South East Wales

Girl's death 'not predictable' by care professionals

Cherrell Ardle
Image caption Cherrell had 'complex needs', according to the LSCB

The death of a girl who was being monitored by social and care agencies could not have been predicted by those working with her, a report says.

Cherrell Ardle, 13, was found hanging at her home in Rhondda, south Wales, in December 2007. An open verdict on her death was recorded.

Rhondda Cynon Taf's Local Safeguarding Children Board has published the findings of a serious case review.

A series of eight recommendations are made to promote better practice.

The report said Cherrell, only named as Child H by the authors, was receiving services as a "child in need" at the time of her death.

The review was critical of aspects of decision-making and action by some of the agencies involved, but concluded: "None of the professionals working with Child H could have predicted her untimely and tragic death."

Image caption Paul Nicholls during his trial in February 2009

The review had to be postponed for a period at the request of the police and Crown Prosecution Service while a criminal trial was carried out.

Paul Nicholls, a 39-year-old volunteer with the Air Cadet Organisation, was charged with sexual activity with a 15-year-old girl, and during his trial allegations were made that he had had a sexual relationship with Cherrell, and that this had been a contributory factor in her death.

She had been a member of the Air Cadets in the months leading up to her death, and it was established that she had had contact with the instructor, although there was no evidence found of a sexual relationship, which he had denied.

Nicholls, of Rhondda, was subsequently sentenced to five years in prison.

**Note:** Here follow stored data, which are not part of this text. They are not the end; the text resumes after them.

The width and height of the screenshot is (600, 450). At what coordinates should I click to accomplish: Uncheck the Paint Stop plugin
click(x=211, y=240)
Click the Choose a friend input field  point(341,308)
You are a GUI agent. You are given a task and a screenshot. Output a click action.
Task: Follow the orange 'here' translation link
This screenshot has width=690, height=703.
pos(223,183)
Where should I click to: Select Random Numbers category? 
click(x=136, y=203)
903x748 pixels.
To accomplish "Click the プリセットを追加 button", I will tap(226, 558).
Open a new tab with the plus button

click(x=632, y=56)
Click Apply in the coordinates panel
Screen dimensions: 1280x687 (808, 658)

The review established that information about contact between Cherrell and the instructor had not been clear prior to her death.

It later emerged some individuals were aware she was being contacted by an adult male but were not concerned at the time.

'Very significant'

The report said: "It is highly likely that if all of the information revealed after Child H's death had been available to key professionals this would have led to further enquiries and joint agency consultation under the Local Safeguarding Children Board (LSCB) procedures."

The review noted Cherrell had been bullied at school but said prompt action had been taken by teaching staff.

She had harmed herself from when she was in primary school according to her mother, but the extent of it was an area of some disagreement between the mother and various professionals.

The review also found several examples of good practice and some "very dedicated work" with Cherrell, but said information could and should have been shared more effectively.

It made eight recommendations to the LSCB, including evaluation processes using specialist assessors, a review of foster carer training, and clear guidelines for keeping children safe from digital media.

Rhondda Cynon Taf LSBC called Cherrell's death a tragic incident, but said the conclusion that her death could not have been predicted was "very significant" to the people who knew and worked with her.

It added: "However, we also recognise that the report identifies a number of learning points to promote better practice.

"Perhaps most importantly for all partners is the recognition that this was a young person with complex needs and that the challenge to all agencies in Rhondda Cynon Taf is to develop greater sophistication in our approach to supporting such troubled young people more effectively."

The RAF and the Air Cadet Organisation (ACO) said they were "deeply distressed" by the teenager's death and their thoughts were with her family.

An RAF spokesperson said: "The RAF and the ACO have worked with the civilian police and the serious case review team to help establish the facts of this case.

"All civilian instructors, including the civilian in this case, passed Criminal Records Bureau Enhanced checks."